Great! I found at least for
https://www.boost.org/development/tests/develop/developer/output/BI1-Debian-Stretch-boost-bin-v2-libs-serialization-test-test_dll_exported-test-gcc-4-9-4-debug.html
that boost was build with link=shared. I don't think runtime-link is
tested? At least I'd expect a reference to that in the link command. But
I don't think it matters much, if the test I sent is considered formally
valid (see below)
> Much has been made of a memory leak. The current version 1.68 on
> develop and master branches removed the dynamic allocation in the
> singleton module. So if there is a memory leak it would be more
> subtle than first meets the eye. I believe this memory leak was
> introduced in efforts to make this test pass for 1.67 (or maybe 1.66 I
> don't remember).
FYI: The leak was introduced in 1.66, the crash in 1.65.0 and again in
current master.
> I believe the correct way to approach this is to analyze your new test
> and also test_dll_export in light of Gavin Lambert's comments above.Â
> If this works out, I would then add this information to the
> serialization library documentation.
To make it simple I'd suggest you concentrate on my new test. I'm sure
it meets Gavin Lambert's requirements of not leaking Boost-"internals"

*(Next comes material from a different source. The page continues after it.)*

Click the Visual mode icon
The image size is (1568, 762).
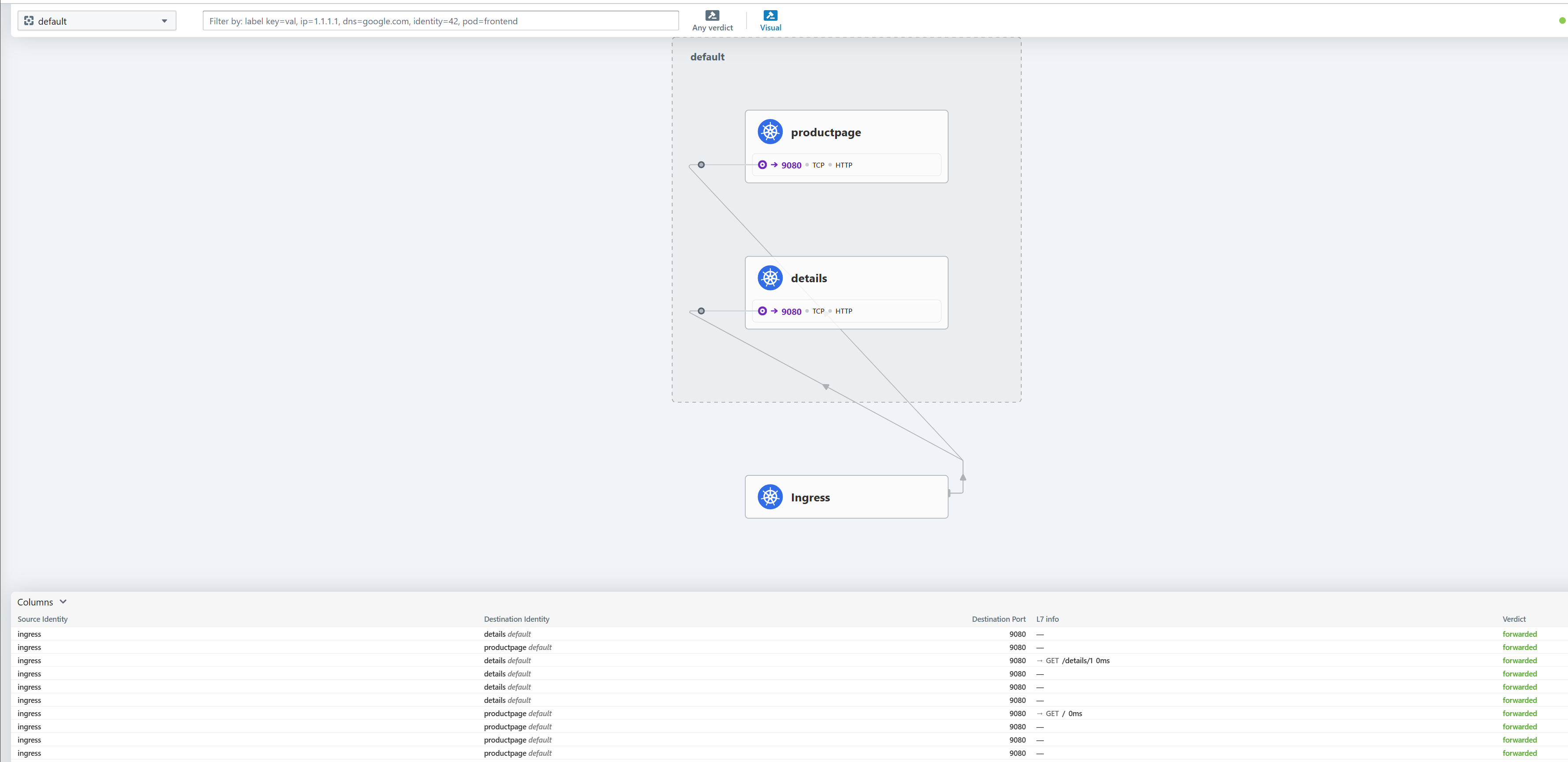point(770,15)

outside of the shared libs used and the crash is easy to reproduce (at
least on my side`on every linux machine). If you can reproduce this even
on a single machine on your side, then this is all argument it needs
that there is something in need of fixing.
But even without this: Isn't it enough, that `is_destroyed` is broken,
to investigate in my fix? Fixing that function is the major part of the
PR. The rest is the simple check-before-use stuff.